All that responded was the wind at first, and then he heard a clicking noise, far away, and his eyes snapped open.

He was standing in a cold room, lit only by a florescent lightbulb that hung over the back of the bed, his shaking fingers wrapped around the neck of the beer. At first he didn't notice the person lying there, so caught off guard by the fact that he had somehow transported himself to a completely different place. But then there he was, _he, brother_ , Eddie. He was squirming on the bed, angry and red-faced. But then his eyes fell on Bill and he stilled, and like a whisper, drained away, Bill heard him, " _Help me_."

Bill's eyes opened again and he heard his own voice, choked and on the brink of sobbing, "Oh Jesus!" He looked around his living room. "Fuck!" He said. He'd almost had it, he knew. He closed his eyes, tried to focus again, squeezing the bottle of beer so tightly in his hands he was sure he could break it with sheer force.

"Eddie, _please_ , fucking _say something_!" He said, his voice growing louder with each syllable. He pressed his eyes closed so tight that he started seeing spots, hoping that he'd hear the tell-tale rhythmic beeping of the heart monitor and know he was back but he listened and waited and -

The front door opened, the sound of keys jingling making him throw himself back into the couch cushions, and he splashed beer on his pants.

"Babe? Are you still awake?" Audra's voice came from the foyer and Bill hurried to sop up some of the beer with a random sheet of paper he had sitting on the coffee table. She came into the living room, unzipping her jacket, her purse dangling from one hand.

He looked up at her and he could tell she saw something strange on his face.

"Bill? What's wrong?"

  
It was half past ten and Mike, Nick, Nadine, and Abby were sitting at a table in Brothers in downtown Lawrence, twenty miles or so from McLouth. Tom and Stuart were coming separately, so they had started drinking without them. They were sitting underneath a set of stage lights so that Nick could see and communicate with the others but still feel the bass from the speakers. Nadine had already sung a deep and sexy version of an Amy Winehouse song and Abby was waiting to sing a Blink-182 song with the other boys. Mike was on his second beer, talking with Abby and Nick as someone sang _Little Red Corvette_. Nadine was up getting another drink.

"So you're going to sing, right?" Abby signed to Mike and he laughed, Nick assuring her he would indeed be up on stage soon enough.
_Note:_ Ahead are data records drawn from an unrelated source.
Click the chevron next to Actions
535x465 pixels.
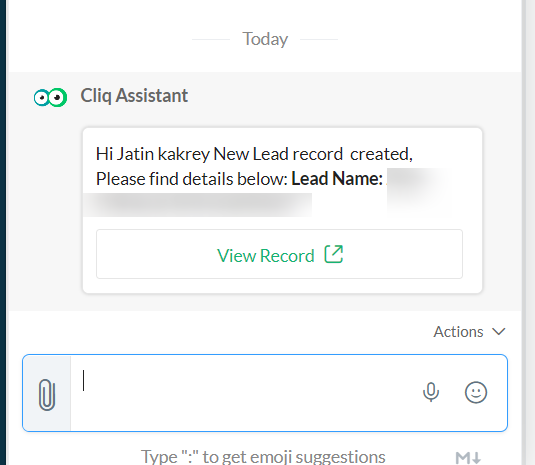tap(498, 332)
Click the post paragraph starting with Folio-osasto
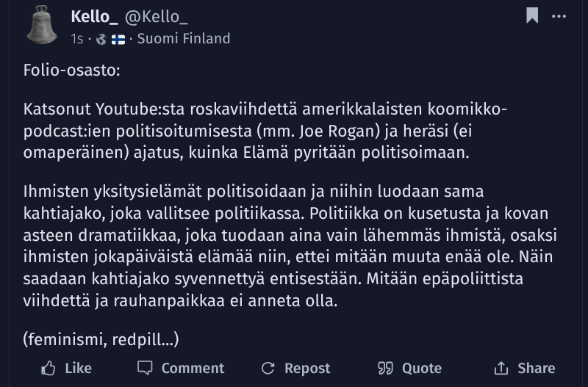The height and width of the screenshot is (387, 588). pos(71,70)
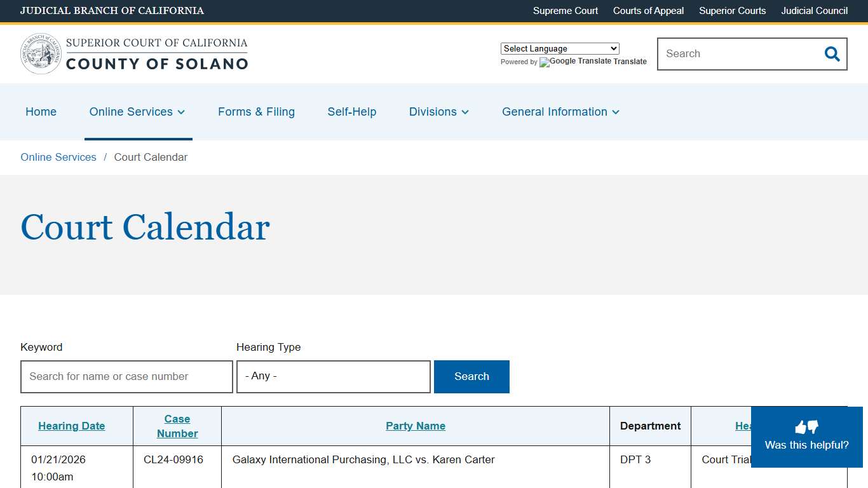Switch to the Home menu item
868x488 pixels.
pos(41,112)
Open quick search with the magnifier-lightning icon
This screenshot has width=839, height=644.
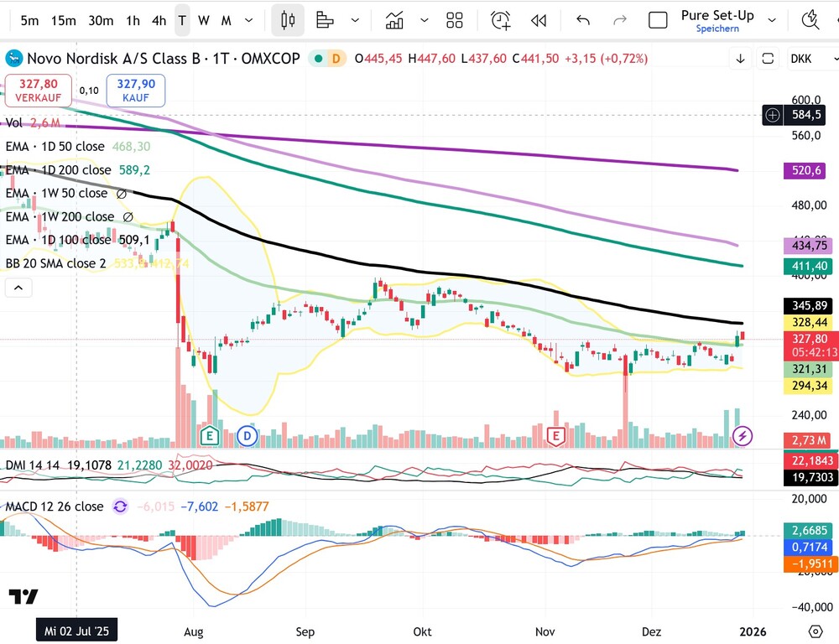[x=810, y=18]
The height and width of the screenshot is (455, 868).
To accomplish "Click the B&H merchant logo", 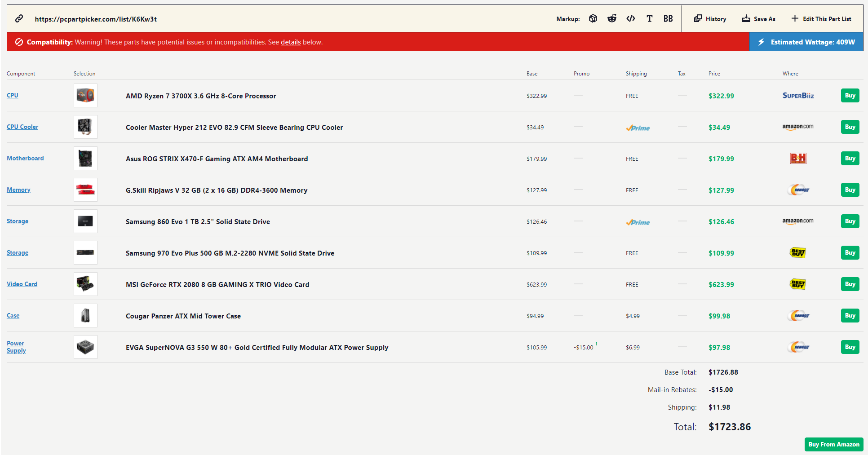I will pyautogui.click(x=798, y=158).
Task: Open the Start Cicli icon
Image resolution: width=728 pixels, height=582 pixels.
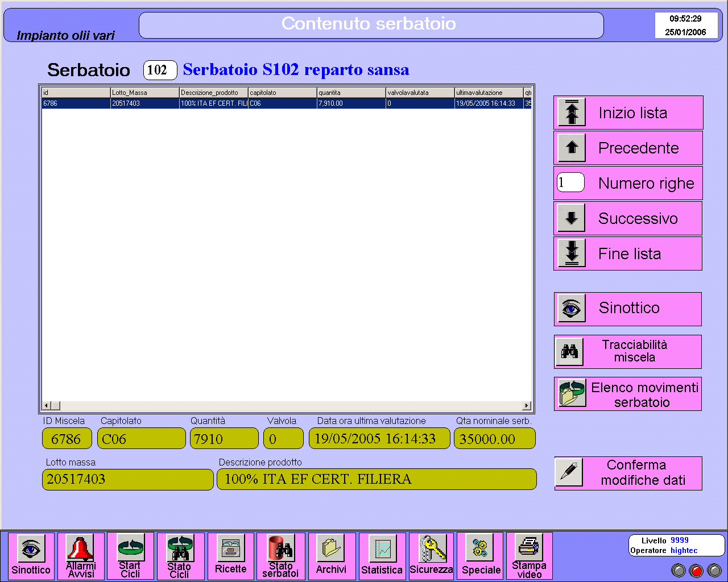Action: click(x=130, y=547)
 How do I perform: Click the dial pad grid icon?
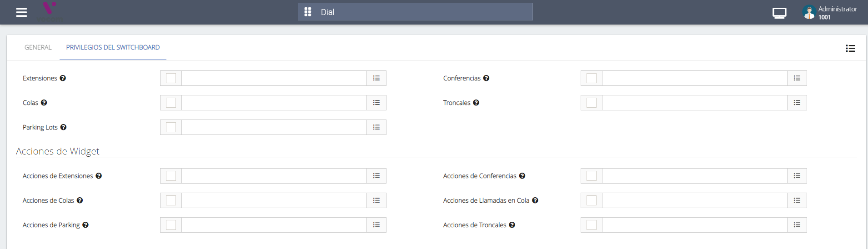pyautogui.click(x=308, y=12)
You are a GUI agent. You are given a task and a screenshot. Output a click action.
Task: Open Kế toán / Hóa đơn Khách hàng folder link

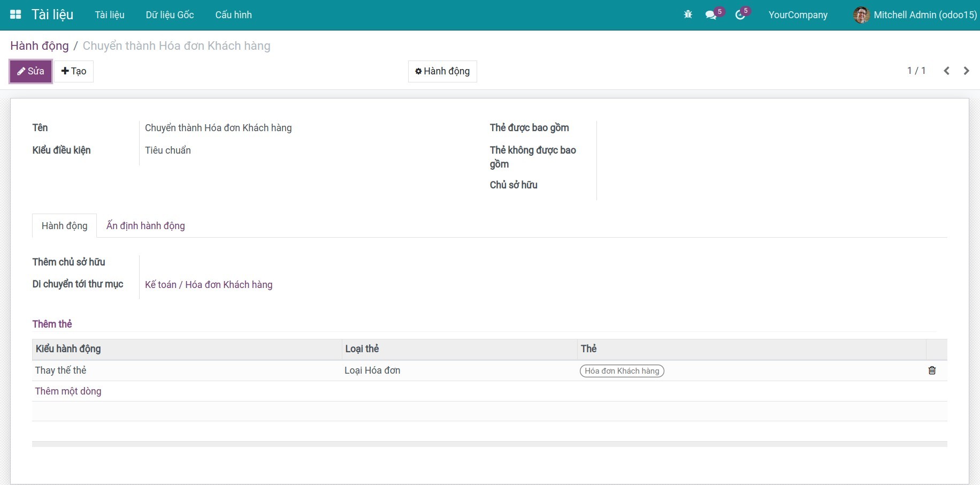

"Nick insisted that I go up there," Mike said, his fingers moving quickly over the words. "Did you pick a song for me?" he asked Nick.

Nick nodded, taking a sip off of his Coke and set it down so he could reply. "I did, but you won't be happy with it."

"Why do you think I won't be happy? What the hell did you pick?" Mike said.

Nick shrugged. "A song that I like to feel in my chest." Mike looked at Abby and she nodded as if saying, "Ah yes, the chest song."

A cool springtime breeze came in as the front double doors swung open and Tom and Stuart came in, holding hands. The group raised their hands in 'hello' and the two joined them. Mike felt a slight pang of envy in his stomach at the sight of Tom and Stu, so open and in love. But he buried the feeling and took another drink of his beer. They sat at the table right as Nadine came up, holding her drinks like a waitress would and setting them on the table one by one. She gave Tom and Stu a kiss on the cheek each and sat next to Abby.

"I think you're next Mikey," she said out loud, Abby telling Nick what she said. "You ready?"

  
Stan held his hand under the faucet, waiting for it to warm up. He shook the excess water off once, twice, three times, and straightened up, wiping his hands on the towel hanging by the sink. He looked himself over in the mirror, sighing. It felt like it'd been forever since he'd been able to shower, but it had only been since the day before. He'd spent most of the day with his parents and it had been exhausting. His mother had mentioned a nice girl to him, one whose mother she knew from Temple, and would he like to meet her?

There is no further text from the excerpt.